Third Circuit Dismisses Stale NSR Enforcement Action Against Subsequent Owner
The Third Circuit has joined the growing chorus of federal courts holding that a violation of the New Source Review program – i.e., failure to obtain a pre-construction permit before modifying a facility – is a discrete violation that only occurs once, at the time construction of the project begins. As a result, the Third Circuit – like the Eleventh, the Eighth, and (most recently) the Seventh Circuits – held that the five-year statute of limitations precludes civil penalties and citizen suits filed more than five years after a “major modification.”

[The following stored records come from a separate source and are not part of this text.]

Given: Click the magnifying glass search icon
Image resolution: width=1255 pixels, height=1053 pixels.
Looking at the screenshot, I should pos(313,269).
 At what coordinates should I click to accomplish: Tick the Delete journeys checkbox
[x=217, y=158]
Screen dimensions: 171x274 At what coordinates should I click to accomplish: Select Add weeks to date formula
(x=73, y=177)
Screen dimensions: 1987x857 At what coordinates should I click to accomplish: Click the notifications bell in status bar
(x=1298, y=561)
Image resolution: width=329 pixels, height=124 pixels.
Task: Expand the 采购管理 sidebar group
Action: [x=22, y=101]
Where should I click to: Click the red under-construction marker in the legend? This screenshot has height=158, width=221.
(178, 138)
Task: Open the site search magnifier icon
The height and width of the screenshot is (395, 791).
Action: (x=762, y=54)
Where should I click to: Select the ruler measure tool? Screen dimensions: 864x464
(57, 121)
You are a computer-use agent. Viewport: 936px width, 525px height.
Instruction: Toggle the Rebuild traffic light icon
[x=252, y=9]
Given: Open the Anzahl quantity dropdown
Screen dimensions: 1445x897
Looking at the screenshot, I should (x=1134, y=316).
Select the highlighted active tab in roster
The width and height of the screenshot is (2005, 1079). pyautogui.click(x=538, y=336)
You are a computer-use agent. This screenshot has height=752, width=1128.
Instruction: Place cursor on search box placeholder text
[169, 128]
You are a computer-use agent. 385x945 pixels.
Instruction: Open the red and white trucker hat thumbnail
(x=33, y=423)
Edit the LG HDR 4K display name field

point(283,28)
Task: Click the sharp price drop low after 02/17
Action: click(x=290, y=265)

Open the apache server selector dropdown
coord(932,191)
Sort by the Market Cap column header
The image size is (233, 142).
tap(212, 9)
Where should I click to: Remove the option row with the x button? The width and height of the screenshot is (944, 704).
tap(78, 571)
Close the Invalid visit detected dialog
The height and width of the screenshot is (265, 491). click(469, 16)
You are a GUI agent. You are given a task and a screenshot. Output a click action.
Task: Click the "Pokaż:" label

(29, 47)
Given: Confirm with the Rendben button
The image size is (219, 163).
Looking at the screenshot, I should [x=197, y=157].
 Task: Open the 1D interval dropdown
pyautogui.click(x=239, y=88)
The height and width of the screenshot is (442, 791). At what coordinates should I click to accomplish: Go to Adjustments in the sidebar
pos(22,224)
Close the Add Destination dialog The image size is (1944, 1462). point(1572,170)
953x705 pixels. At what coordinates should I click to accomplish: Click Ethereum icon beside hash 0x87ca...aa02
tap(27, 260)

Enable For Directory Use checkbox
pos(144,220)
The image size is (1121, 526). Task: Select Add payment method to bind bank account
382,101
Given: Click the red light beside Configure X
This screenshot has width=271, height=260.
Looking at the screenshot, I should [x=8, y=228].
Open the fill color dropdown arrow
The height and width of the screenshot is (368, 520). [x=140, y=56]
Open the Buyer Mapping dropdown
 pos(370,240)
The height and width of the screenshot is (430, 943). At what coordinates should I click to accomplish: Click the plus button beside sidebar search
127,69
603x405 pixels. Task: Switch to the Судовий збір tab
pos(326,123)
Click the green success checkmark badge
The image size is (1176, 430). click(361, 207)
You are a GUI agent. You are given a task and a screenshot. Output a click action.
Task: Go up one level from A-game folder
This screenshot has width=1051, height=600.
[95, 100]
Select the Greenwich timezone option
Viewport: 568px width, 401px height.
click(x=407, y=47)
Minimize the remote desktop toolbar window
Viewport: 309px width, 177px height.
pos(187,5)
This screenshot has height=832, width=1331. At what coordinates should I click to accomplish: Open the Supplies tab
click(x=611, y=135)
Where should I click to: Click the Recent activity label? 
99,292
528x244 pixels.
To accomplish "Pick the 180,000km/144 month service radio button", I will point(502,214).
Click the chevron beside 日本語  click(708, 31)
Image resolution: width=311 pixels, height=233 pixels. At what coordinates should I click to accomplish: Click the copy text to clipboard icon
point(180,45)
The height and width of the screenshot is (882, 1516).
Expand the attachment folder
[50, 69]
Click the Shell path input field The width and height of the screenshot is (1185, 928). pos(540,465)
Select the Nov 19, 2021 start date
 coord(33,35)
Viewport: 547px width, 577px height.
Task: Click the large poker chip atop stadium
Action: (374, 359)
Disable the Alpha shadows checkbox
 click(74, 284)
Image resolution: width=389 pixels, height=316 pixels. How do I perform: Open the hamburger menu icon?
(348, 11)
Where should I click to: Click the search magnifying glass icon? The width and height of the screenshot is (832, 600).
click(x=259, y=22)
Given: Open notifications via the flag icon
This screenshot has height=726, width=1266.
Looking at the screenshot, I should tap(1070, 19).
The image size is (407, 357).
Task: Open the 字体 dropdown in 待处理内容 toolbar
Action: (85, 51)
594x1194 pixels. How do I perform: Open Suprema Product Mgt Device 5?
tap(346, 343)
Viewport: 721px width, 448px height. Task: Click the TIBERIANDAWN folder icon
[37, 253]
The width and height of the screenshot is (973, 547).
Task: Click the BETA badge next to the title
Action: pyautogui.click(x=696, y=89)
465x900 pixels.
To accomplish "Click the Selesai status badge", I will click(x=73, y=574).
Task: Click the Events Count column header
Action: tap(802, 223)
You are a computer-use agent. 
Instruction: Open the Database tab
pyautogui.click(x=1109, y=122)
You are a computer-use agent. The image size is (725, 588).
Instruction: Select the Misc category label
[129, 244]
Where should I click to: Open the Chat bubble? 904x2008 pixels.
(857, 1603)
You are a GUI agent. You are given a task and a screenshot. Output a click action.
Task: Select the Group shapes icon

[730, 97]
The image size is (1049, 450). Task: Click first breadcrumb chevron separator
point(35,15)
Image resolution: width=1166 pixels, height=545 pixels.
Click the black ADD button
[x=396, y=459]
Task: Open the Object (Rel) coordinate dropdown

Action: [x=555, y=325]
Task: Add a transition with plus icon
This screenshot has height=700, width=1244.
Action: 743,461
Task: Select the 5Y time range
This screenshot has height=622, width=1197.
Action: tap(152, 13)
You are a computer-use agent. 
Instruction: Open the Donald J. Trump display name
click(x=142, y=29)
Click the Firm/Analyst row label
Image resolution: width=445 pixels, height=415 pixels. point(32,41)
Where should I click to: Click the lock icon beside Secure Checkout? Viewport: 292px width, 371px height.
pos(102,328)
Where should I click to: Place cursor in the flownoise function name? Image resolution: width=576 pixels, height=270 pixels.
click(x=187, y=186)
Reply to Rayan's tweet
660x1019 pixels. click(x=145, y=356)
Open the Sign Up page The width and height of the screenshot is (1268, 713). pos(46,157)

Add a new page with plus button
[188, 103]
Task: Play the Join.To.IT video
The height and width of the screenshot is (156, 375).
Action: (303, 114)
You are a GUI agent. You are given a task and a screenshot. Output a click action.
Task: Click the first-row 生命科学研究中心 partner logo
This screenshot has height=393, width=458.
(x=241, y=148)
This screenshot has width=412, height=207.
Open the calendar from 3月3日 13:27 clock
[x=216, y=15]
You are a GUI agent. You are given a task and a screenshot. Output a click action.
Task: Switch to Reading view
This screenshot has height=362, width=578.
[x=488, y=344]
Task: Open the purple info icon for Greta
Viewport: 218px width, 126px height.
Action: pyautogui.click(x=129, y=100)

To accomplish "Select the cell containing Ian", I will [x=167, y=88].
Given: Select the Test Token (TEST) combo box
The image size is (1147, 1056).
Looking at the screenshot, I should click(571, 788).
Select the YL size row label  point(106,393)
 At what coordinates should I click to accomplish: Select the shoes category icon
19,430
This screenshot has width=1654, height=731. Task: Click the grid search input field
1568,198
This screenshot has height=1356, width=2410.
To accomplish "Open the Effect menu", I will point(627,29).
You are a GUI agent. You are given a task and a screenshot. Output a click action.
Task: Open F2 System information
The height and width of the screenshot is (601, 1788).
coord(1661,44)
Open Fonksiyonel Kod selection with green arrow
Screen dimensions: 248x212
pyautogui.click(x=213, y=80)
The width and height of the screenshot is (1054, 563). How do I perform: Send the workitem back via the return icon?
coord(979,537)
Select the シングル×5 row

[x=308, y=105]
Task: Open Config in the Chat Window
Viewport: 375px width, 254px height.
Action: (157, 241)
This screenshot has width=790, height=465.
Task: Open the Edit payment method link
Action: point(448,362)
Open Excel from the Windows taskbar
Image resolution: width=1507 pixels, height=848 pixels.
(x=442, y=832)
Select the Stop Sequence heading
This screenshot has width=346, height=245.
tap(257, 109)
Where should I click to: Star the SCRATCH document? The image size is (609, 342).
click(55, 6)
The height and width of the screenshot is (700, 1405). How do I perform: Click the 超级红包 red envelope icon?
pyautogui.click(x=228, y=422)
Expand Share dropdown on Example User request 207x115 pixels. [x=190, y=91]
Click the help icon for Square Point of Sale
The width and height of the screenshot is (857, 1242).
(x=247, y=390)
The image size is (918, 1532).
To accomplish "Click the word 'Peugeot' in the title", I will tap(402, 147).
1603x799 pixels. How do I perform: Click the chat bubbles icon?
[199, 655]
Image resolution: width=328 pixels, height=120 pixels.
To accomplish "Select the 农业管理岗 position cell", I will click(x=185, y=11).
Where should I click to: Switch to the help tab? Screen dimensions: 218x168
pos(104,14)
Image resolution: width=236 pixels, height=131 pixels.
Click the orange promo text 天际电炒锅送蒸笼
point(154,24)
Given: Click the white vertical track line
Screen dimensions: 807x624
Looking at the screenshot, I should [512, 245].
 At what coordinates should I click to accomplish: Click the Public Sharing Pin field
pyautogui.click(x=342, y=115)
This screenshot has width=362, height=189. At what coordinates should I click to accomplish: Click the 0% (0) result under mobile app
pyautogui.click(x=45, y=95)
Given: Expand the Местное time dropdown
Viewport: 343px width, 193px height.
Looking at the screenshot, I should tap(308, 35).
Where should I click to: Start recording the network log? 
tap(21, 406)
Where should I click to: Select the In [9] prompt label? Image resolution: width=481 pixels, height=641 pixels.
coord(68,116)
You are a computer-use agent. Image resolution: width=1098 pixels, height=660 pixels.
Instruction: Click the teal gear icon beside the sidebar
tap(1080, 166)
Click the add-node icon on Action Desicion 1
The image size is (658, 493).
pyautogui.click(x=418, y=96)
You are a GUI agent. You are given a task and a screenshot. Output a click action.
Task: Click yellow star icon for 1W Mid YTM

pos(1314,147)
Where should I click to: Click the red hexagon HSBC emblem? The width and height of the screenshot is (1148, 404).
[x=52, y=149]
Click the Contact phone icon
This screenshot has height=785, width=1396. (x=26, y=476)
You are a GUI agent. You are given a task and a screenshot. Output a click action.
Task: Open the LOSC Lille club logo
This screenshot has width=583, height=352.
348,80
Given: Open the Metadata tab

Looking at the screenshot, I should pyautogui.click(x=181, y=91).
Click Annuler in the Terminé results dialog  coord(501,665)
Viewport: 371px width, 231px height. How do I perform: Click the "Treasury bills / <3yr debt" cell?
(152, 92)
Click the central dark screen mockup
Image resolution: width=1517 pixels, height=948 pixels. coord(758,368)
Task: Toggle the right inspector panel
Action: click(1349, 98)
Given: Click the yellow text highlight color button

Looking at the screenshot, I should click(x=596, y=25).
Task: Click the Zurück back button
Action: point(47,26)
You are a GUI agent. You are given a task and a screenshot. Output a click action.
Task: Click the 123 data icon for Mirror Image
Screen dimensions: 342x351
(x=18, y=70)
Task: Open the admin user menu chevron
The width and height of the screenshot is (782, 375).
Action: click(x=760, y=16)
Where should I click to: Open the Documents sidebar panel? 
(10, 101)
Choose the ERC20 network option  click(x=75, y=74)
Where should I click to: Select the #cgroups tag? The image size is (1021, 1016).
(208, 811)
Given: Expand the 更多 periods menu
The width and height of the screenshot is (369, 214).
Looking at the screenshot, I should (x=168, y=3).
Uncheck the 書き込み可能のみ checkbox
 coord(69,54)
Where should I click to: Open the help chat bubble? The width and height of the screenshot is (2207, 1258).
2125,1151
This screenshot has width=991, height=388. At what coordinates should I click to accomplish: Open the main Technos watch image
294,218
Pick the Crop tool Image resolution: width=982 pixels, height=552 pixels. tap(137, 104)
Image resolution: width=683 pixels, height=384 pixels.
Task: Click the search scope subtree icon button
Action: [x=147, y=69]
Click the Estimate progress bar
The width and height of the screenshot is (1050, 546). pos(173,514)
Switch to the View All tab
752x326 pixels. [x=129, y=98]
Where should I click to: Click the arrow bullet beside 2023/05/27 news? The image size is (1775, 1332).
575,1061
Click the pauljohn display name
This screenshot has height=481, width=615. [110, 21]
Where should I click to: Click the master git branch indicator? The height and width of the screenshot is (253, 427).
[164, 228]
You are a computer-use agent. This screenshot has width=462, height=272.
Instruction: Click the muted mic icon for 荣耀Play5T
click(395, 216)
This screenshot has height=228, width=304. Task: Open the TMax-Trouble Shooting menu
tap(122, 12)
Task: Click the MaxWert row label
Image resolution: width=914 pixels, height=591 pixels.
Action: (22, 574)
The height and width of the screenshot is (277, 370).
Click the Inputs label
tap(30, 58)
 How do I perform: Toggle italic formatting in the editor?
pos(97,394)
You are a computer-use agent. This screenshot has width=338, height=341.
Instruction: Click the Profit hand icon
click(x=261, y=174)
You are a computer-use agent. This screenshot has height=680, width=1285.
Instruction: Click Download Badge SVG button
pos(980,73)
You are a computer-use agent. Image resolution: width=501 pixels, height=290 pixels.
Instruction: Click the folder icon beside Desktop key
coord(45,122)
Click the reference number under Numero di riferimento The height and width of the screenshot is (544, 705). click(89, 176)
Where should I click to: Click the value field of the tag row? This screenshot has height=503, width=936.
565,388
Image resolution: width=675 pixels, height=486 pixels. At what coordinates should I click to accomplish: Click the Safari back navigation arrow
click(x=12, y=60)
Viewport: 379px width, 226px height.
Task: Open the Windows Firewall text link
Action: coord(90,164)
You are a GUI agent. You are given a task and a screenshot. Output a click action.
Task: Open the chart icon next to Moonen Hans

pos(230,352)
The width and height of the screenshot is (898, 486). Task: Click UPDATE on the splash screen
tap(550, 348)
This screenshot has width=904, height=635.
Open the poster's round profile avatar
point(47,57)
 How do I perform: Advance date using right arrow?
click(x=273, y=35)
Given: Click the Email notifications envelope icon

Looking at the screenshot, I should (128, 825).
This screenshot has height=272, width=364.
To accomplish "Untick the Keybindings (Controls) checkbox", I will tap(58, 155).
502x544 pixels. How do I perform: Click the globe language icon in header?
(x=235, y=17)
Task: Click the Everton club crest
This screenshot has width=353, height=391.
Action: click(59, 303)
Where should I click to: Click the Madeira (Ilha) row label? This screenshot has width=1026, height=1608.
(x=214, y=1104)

Perhaps even more importantly, however, the case is the first federal Court of Appeals decision to address whether a subsequent owner of a facility may be held liable for a prior owner’s New Source Review violations. Previously, district courts in New York and Illinois, as well as the decision before the Third Circuit (from Pennsylvania), held that subsequent owners of a facility are not liable for the acts of a predecessor. On the other hand, at least one district court in Louisiana reached the opposite conclusion, based on a corporate law theory known as “successor liability.” Because the Third Circuit was not faced with a “successor liability” issue (the parties did not argue that the new owners accepted the liability via contract), the court held that the current owners could not be held liable for past modifications that they did not perform. In essence, the Third Circuit concluded that simply acquiring and operating a facility is insufficient to subject a subsequent purchaser to liability for a predecessor’s unpermitted modifications.